Given text section start
Textiles are accumulating in European warehouses. Sorted garments, processed material, collected fibres—all waiting for markets that have contracted, for infrastructure that does not yet exist, for systems that were designed with confidence but not, it turns out, with sufficient care.
In France, where textile Extended Producer Responsibility has been running since 2007, the strain became visible around 2023. Operators reported congestion. Financial stress spread through the sector. Collection and sorting activity was partially suspended. A system covering nearly 15,000 producers and generating over €120 million a year in eco-contributions was, in ways that mattered, not working.
The instinct, when a policy system shows signs of strain, is to look for bad actors—producers who did not comply, operators who cut corners, regulators who looked away. But the more searching diagnosis points elsewhere—to the architecture of the system itself. To decisions made before the scheme launched, when responsibility was allocated, governance structures were set, and the logic of coordination was fixed in place.
Given text section end
Source material section start
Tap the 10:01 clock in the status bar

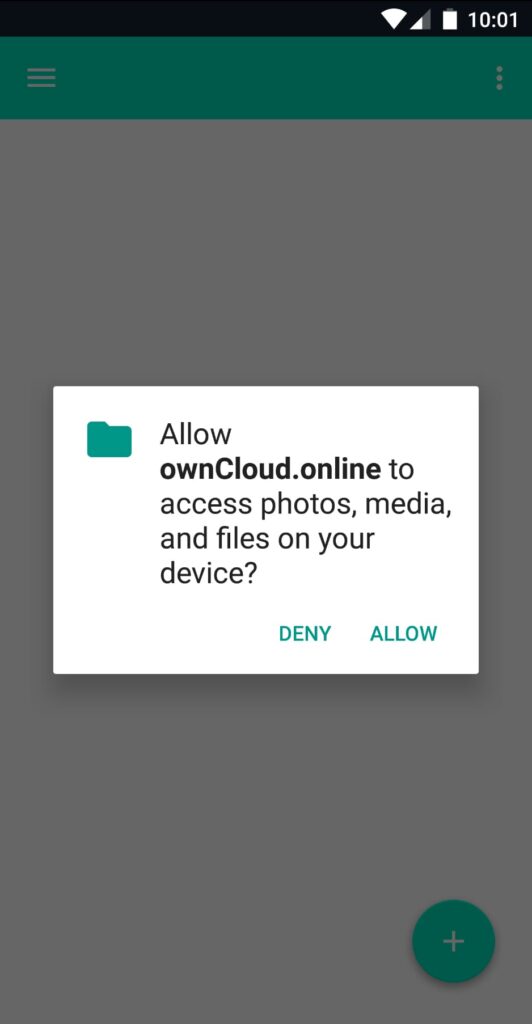pyautogui.click(x=493, y=20)
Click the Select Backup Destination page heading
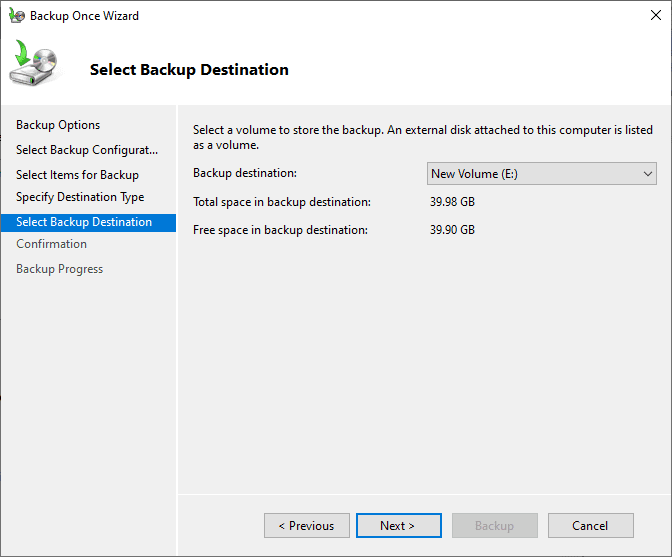 pyautogui.click(x=189, y=70)

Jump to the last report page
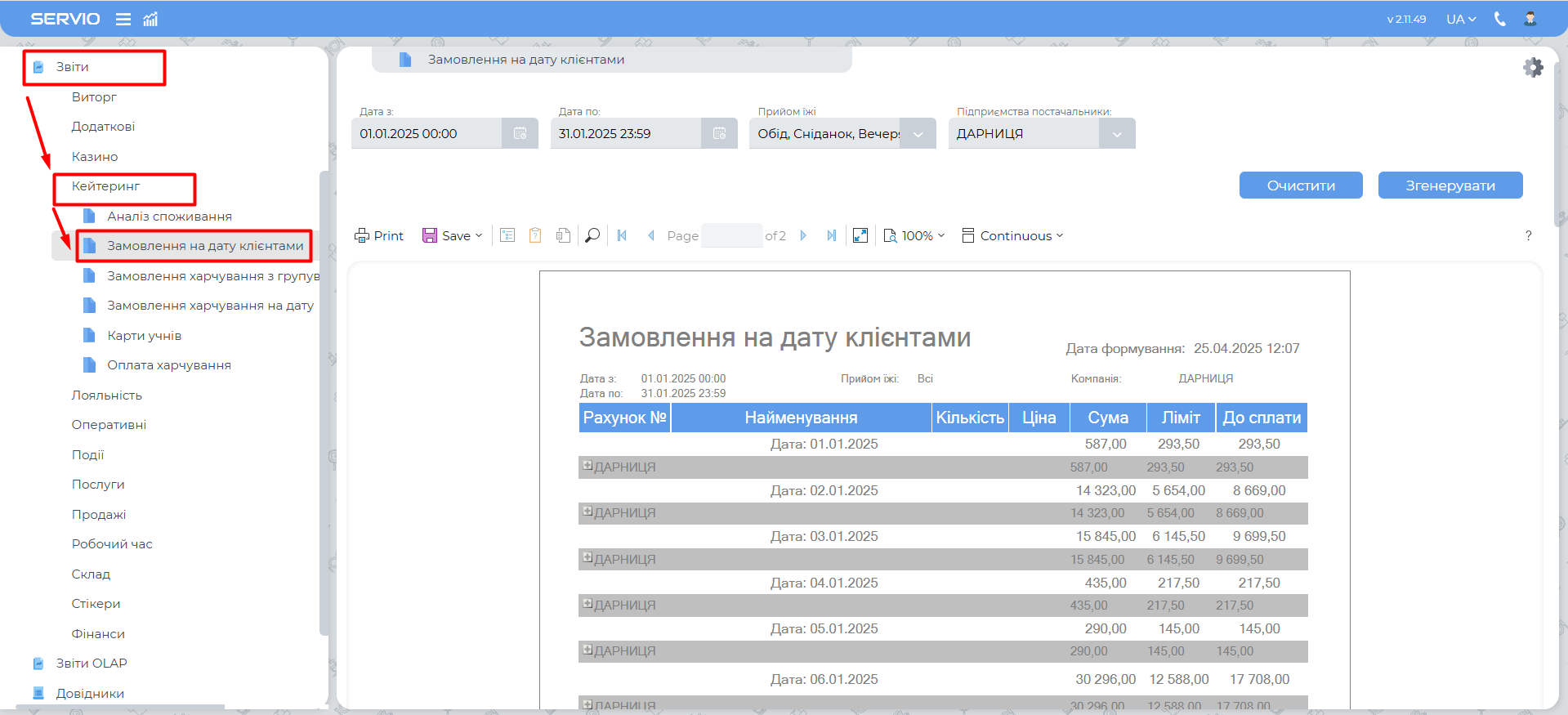tap(831, 235)
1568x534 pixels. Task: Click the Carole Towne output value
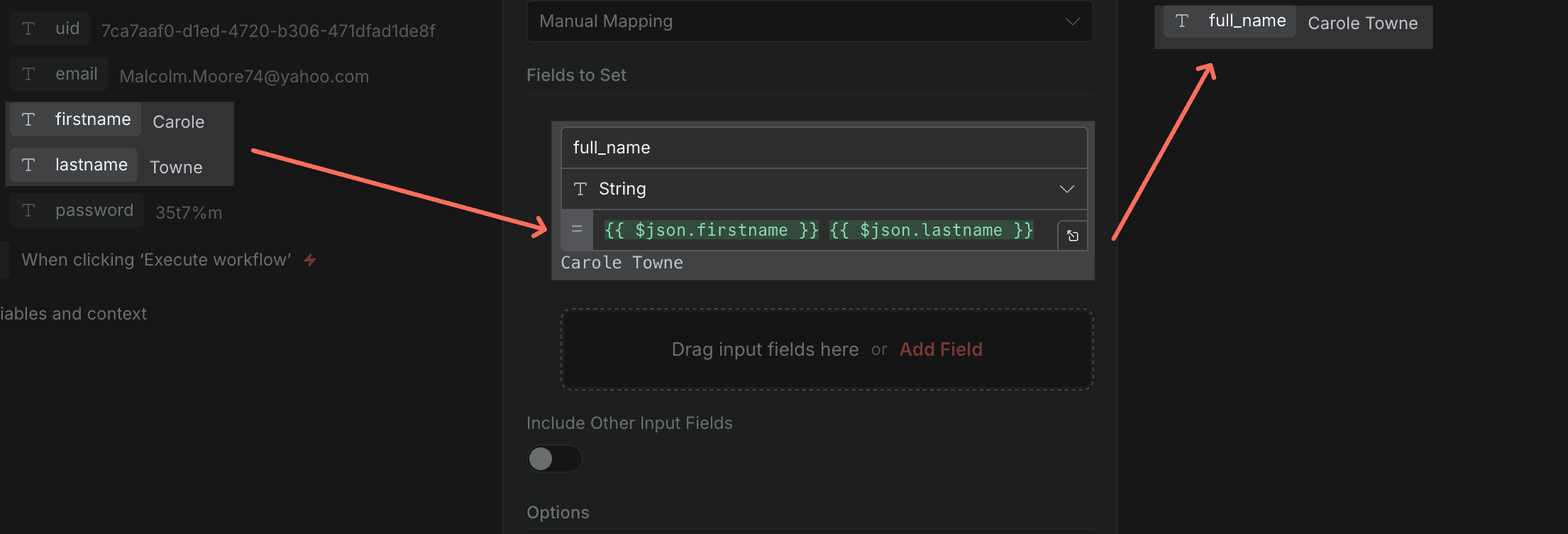pos(1362,23)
Source material section end
• **Task A**:
Answer these questions from the passage on textile Extended Producer Responsibility:
(i) Since what year has textile Extended Producer Responsibility been running in France?
(ii) About how many producers does the French system cover?
(iii) According to the more searching diagnosis, where does the problem lie?
• **Task B**: Extend the passage on textile Extended Producer Responsibility from its final sentence onward.

• **Exercise response A**:
(i) 2007
(ii) Nearly 15,000
(iii) In the architecture of the system itself

• **Exercise response B**:
By the time those decisions revealed their weaknesses, they were already load-bearing. The system was not failing because people were behaving badly. It was struggling because its structure made coherent behaviour difficult to sustain.
Ireland is now building. A national road map for circular textiles is in preparation, a formal process to establish an Extended Producer Responsibility scheme is under way, and EU transposition deadlines sit firmly on the legislative calendar. The policy process is disciplined and detailed: stakeholders from industry, local government, and the social enterprise sector have been consulted, a National Textile Advisory Group has been meeting since 2022, and the country's updated circular economy strategy designates textiles as a priority stream. Nobody is questioning the ambition.
Ireland's current situation—collection infrastructure in partial existence, sorting capacity limited, processing routes largely absent for most collected material categories—means the system is being assembled while the ecosystem it will govern is still incomplete. The legislative clock is running. The operational conditions it depends on are not yet in place.
But ambition and design are not the same thing.
Investors in processing and reuse infrastructure are holding back, unwilling to commit while the policy framework remains unfinished and viable processing routes for most collected material categories do not yet exist. The gap between what is being planned and what currently exists is not a minor implementation detail. It is the central sequencing risk of the entire enterprise.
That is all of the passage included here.